XTB: Schafft der Euro heute eine Umkehr?

 

Marktlage

Ohne wirkliche Neuigkeiten startet der Handelstag in Europa verhalten. Die Märkte scheinen die positiven Signale, die eine Einigung mit Griechenland aussenden würde, bereits vorweggenommen zu haben. Die wichtigsten amerikanischen Indizes schlossen den gestrigen Handel alle nur noch mit leichten Zugewinnen, der Nikkei aber konnte aus einem 15-Jahres-Hoch sogar noch ein 18-Jahres-Hoch machen und schloss bei 20.868 Punkten.

 

Heute Abend treffen sich nun die Finanzminister der Euroländer, ab Morgen beginnt dann ein zweitägiger EU-Gipfel. Der Schuldenstreit geht wohl nun in die alles entscheidende Phase, denn am kommenden Dienstag läuft Griechenlands Frist ab.

 

Dax

Der Dax hingegen bewegt sich nach der Rallye der vergangenen Tage derzeit nur seitwärts und steht bei 11.514 Punkten. Anleger sollten Vorsicht walten lassen, nachdem der Kurs es gestern nicht geschafft hat, den Widerstand von den Zwischentiefs aus den Monaten März und April bei etwa 11.650 zu überwinden. Auch die erhofften neuen Impulse durch den ifo-Geschäftsklimaindex bleiben aus.

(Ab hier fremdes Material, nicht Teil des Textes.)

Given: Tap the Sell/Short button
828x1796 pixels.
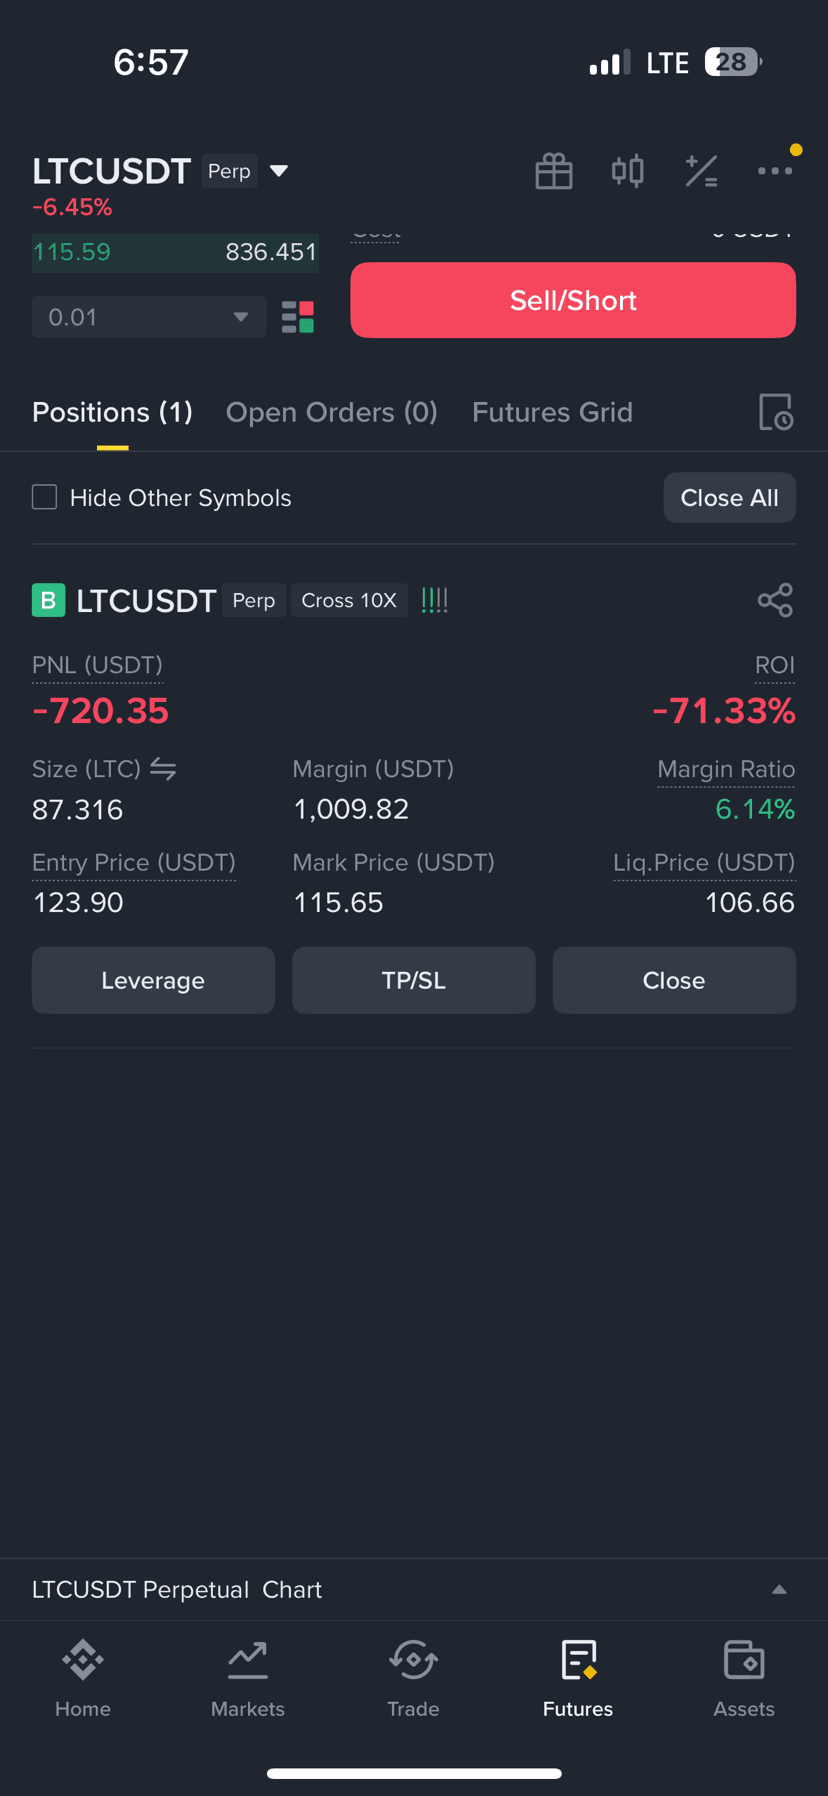Looking at the screenshot, I should pos(573,300).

Im Gegenteil: Das Stimmungsbarometer fällt abermals. Zwar hat das Chartbild diese Woche eine kurzfristige Unterstützungszone gebildet bei rund 11.520 Zählern, durchbricht der Dax diese jedoch nach unten, könnte er das Gap vom Dienstag schließen.

 

 

 

Devisenmarkt

Nach guten Zahlen zur US-Konjunktur und den damit einhergehenden Einbußen der Gemeinschaftswährung in den letzten zwei Tagen, fängt sich der EURUSD Kurs heute und steht bei derzeit 1,122 Dollar. Der Kursrutsch vom Montag hat den seit einigen Wochen anhaltenden Aufwärtstrend durchbrochen, die Bären dominieren das Feld. Der übergeordnete Trend ist fallend.

 

Intraday jedoch scheint sich der Kurs in einer Korrekturbewegung nach oben zu befinden. Falls der Kurs weiter steigt, werden die Marken bei 1,1272 und 1,1292 Dollar entscheidend sein. Prallt er an diesen ab, steigt die Wahrscheinlichkeit, dass der Abwärtstrend beibehalten wird.

 

Über allem schwebt immer noch der Schuldenstreit, der mit neuen Nachrichten jederzeit für viel Bewegung im Markt sorgen kann.